[Extracted data entries]
________________

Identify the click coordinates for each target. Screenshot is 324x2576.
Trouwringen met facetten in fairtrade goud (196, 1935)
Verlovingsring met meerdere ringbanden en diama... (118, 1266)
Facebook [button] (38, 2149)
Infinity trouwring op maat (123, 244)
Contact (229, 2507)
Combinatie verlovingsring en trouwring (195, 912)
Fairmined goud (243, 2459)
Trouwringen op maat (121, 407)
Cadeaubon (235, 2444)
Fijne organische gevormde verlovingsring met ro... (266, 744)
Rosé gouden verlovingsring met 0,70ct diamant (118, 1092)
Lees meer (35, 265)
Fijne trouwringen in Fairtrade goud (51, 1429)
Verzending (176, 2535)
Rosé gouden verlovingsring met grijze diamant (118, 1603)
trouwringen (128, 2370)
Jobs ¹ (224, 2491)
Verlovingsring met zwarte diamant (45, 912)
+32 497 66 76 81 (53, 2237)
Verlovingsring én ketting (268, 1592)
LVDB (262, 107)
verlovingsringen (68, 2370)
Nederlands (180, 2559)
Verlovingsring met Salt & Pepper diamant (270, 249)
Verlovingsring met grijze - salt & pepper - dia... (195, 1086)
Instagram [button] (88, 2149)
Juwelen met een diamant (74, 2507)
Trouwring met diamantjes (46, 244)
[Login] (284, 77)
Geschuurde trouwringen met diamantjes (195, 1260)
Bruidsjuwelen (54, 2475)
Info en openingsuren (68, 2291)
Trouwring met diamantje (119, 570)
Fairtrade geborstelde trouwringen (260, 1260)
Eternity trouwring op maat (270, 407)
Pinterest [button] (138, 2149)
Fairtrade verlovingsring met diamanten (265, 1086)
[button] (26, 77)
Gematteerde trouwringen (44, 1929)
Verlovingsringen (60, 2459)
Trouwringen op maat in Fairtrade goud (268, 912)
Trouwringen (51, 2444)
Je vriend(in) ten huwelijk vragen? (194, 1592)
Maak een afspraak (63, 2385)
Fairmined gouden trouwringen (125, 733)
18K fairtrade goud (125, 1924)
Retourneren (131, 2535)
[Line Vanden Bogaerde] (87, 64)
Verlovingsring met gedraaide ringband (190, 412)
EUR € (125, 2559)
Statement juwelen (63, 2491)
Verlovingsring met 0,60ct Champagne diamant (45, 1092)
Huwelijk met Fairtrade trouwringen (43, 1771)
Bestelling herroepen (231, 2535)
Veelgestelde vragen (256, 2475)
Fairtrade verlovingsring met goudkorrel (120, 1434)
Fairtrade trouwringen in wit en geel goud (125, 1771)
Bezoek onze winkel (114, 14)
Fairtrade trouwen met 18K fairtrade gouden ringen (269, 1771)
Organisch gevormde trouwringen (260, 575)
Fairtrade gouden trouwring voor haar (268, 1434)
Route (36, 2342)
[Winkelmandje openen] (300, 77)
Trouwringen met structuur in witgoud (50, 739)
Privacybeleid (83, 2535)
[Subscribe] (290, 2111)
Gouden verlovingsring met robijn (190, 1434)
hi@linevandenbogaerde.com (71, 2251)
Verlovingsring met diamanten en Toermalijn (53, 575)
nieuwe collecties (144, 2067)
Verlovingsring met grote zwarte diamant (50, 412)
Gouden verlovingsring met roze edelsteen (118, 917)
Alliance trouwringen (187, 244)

________________

In the lines above, find each one with "vragen" and list it.

EXPECTED ANSWER
Je vriend(in) ten huwelijk vragen? (194, 1592)
Veelgestelde vragen (256, 2475)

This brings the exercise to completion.